Publication year - 2014
Publication title -
journal of internal medicine
Language(s) - English
Resource type - Journals
SCImago Journal Rank - 2.625
H-Index - 160
eISSN - 1365-2796
pISSN - 0954-6820
DOI - 10.1111/joim.12295
Subject(s) - medicine , heart rate variability , c reactive protein , prospective cohort study , heart rate , body mass index , ambulatory , cardiology , endocrinology , inflammation , physiology , blood pressure
Abstract Background Inflammation and vagally mediated heart rate variability (vmHRV) have been implicated in a number of conditions including diabetes and cardiovascular disease.
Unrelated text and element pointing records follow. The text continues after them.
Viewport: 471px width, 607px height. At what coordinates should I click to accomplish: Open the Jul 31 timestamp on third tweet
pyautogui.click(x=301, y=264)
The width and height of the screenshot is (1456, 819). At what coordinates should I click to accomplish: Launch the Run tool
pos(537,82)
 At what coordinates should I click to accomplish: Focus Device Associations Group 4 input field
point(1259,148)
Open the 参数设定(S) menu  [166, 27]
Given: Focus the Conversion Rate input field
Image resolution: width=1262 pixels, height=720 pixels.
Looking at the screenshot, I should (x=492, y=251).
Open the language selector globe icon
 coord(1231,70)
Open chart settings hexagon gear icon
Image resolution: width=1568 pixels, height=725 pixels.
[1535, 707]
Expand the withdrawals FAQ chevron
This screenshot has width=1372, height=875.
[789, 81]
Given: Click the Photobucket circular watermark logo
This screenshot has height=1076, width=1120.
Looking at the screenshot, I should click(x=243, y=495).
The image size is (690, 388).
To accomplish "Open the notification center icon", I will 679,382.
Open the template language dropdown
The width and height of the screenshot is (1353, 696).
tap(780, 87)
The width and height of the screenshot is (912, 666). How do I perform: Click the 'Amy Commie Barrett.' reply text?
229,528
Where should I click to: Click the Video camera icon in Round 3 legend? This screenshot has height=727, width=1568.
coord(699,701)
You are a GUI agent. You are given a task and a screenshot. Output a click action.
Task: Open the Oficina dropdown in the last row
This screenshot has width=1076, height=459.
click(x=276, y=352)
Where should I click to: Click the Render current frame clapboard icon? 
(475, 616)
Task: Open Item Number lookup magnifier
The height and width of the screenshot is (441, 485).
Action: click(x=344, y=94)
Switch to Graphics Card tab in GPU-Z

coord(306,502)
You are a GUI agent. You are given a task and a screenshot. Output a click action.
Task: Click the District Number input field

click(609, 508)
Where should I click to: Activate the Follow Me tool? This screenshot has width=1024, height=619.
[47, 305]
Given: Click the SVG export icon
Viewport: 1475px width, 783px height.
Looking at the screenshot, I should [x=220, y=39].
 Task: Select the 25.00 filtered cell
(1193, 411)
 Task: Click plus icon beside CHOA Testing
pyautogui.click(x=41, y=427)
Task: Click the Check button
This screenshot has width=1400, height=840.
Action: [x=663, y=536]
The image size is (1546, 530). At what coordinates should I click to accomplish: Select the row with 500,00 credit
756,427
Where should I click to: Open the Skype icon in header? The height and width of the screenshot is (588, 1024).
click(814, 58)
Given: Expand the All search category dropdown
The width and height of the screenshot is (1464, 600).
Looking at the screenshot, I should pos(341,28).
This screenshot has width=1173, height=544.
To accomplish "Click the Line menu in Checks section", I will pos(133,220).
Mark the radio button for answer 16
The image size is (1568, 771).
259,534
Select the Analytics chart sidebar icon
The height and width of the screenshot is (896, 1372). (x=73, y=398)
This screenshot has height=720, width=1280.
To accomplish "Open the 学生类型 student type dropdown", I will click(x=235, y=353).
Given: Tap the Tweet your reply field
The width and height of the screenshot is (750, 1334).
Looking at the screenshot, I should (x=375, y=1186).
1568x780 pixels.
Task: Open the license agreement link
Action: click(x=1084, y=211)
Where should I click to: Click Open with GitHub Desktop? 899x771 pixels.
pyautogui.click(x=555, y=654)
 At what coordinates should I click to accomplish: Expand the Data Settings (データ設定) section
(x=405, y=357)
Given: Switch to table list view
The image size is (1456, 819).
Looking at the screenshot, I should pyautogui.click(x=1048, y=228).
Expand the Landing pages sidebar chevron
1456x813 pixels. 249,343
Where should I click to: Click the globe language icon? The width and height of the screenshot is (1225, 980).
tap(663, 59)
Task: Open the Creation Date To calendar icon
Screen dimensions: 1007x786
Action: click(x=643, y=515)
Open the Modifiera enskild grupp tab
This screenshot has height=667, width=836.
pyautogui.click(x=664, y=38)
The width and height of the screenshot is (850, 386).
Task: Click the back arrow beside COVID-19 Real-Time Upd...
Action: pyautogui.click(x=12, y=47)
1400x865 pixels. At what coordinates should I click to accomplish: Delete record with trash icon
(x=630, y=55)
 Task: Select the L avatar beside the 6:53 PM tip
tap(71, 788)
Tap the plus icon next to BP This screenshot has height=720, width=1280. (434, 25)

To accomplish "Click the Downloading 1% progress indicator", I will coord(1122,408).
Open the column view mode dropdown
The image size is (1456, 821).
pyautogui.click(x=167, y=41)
Consistent with the inflammatory reflex termed the ‘cholinergic anti‐inflammatory pathway’, numerous cross‐sectional studies have demonstrated negative associations between vmHRV and inflammatory markers such as C‐reactive protein (CRP). The only prospective study, however, showed the opposite: higher CRP at baseline predicted higher high‐frequency heart rate variability (HF‐HRV) at follow‐up. Thus, additional studies are needed to examine the prospective association between vmHRV and CRP. Methods Healthy employees participated in a voluntary on‐site health assessment. Blood samples and ambulatory heart rate recordings were obtained, and night‐time HF‐HRV was calculated. Useable heart rate data were available in 2007 for 106 nonsmoking employees (9% women; age 44.4 ± 8 years), all of whom returned for an identical follow‐up health assessment in 2011. Bootstrapped (500 replications) bivariate ( r ) and partial Pearson's correlations (ppc) adjusting for sex, age and body mass index at baseline (2007) were calculated. Results Zero‐order correlations indicated that higher HF‐HRV was associated with lower levels of CRP at both time‐points (2007: r = −0.19, P < 0.05; 2011: r = −0.34, P < 0.001). After adjustment, HF‐HRV remained a significant predictor of CRP (ppc = −0.20, P < 0.05). Conclusion In this study, we have provided in vivo support for the cholinergic anti‐inflammatory pathway in humans. Cardiac vagal modulation at baseline predicts level of CRP 4 years later. Our findings have important implications for the role of vmHRV as a risk factor for cardiovascular disease morbidity and mortality. Interventions targeted at vmHRV might be useful in the prevention of diseases associated with elevated systemic inflammation.